How to accomplish local joins between facts and dimensions

greenplum

A fact table typically contains a composite primary key made up of the keys to all the dimensions that define its granularity. if we distribute the table by this key, it cannot possibly accomplish a local join to any of the dimensions to which it is bound because those tables are distributed by their own PKs, which won't match the hash generated for the fact.

I'm guessing that if dimensions are small it won't matter much, but if the dimension is large e.g. a security master table with millions of CUSIPs and other identifiers, how can local joins be accomplished?

what is the standard approach to selecting a distribution key for facts?

Best Answer

Your distribution approach by the composite primary key will create a distribution with low or no skew. That's great but, as you point out, it comes with some costs in other areas. In practice even distribution is often a secondary concern. Distribution tends to be by the largest commonly used join or the most common aggregation. In the case you describe this sounds to be the security descriptor dimension.
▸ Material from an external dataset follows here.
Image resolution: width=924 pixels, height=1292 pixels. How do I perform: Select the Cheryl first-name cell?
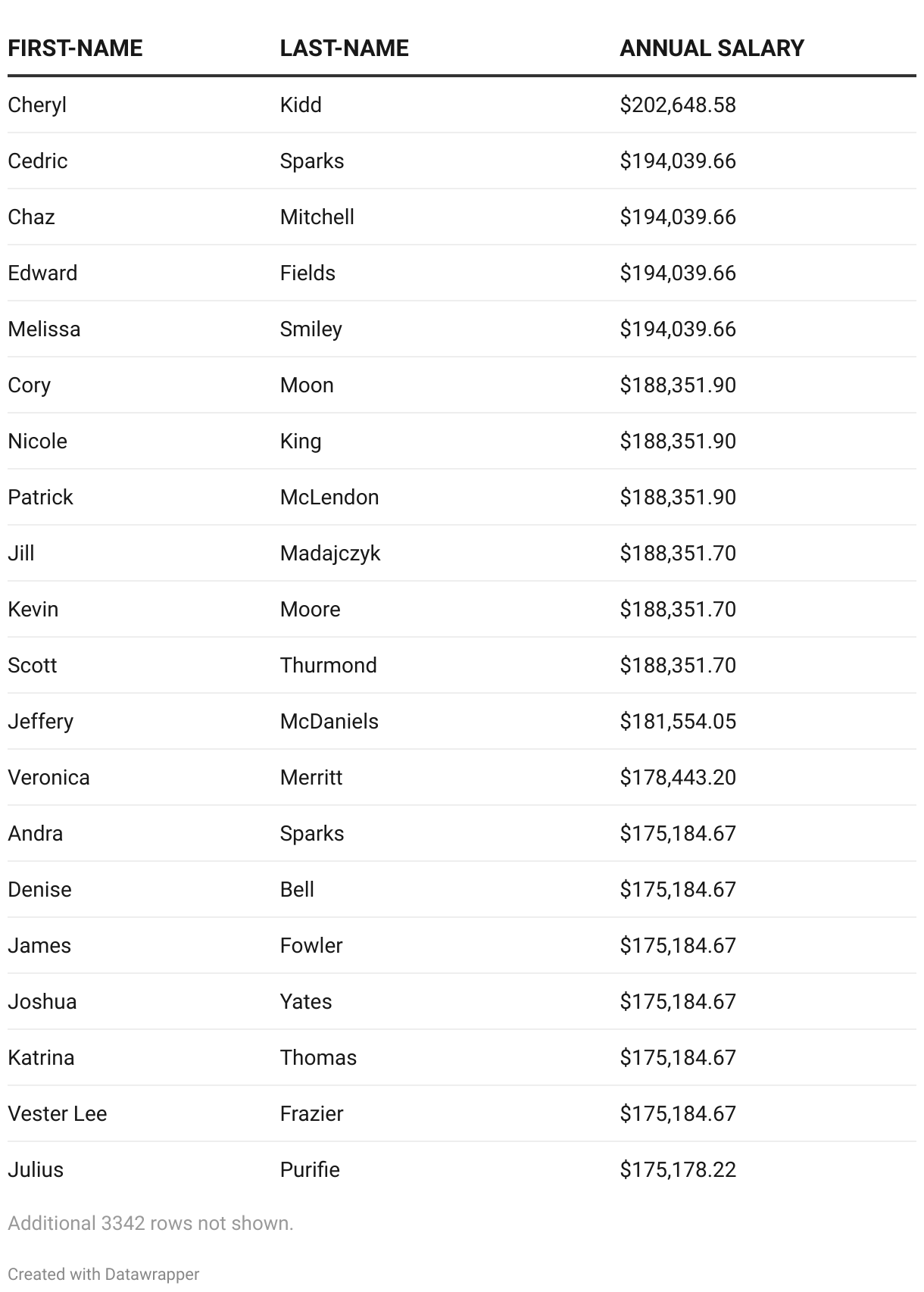pyautogui.click(x=37, y=105)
Data distribution in a MPP database aims to optimise two metrics: minimising the movement of data and making the use of the all the available hardware performance in the cluster. Minimising data motion is achieved by co-locating data for large join and aggregate operations. Using all the hardware to get the best performance for a query requires that the data is evenly distributed and that typical queries will not be working on data on a single node. So when picking a distribution key to minimise data motion distribution it's not only important to minimise skew but also to avoid distributing by a field which is common used in query predicates.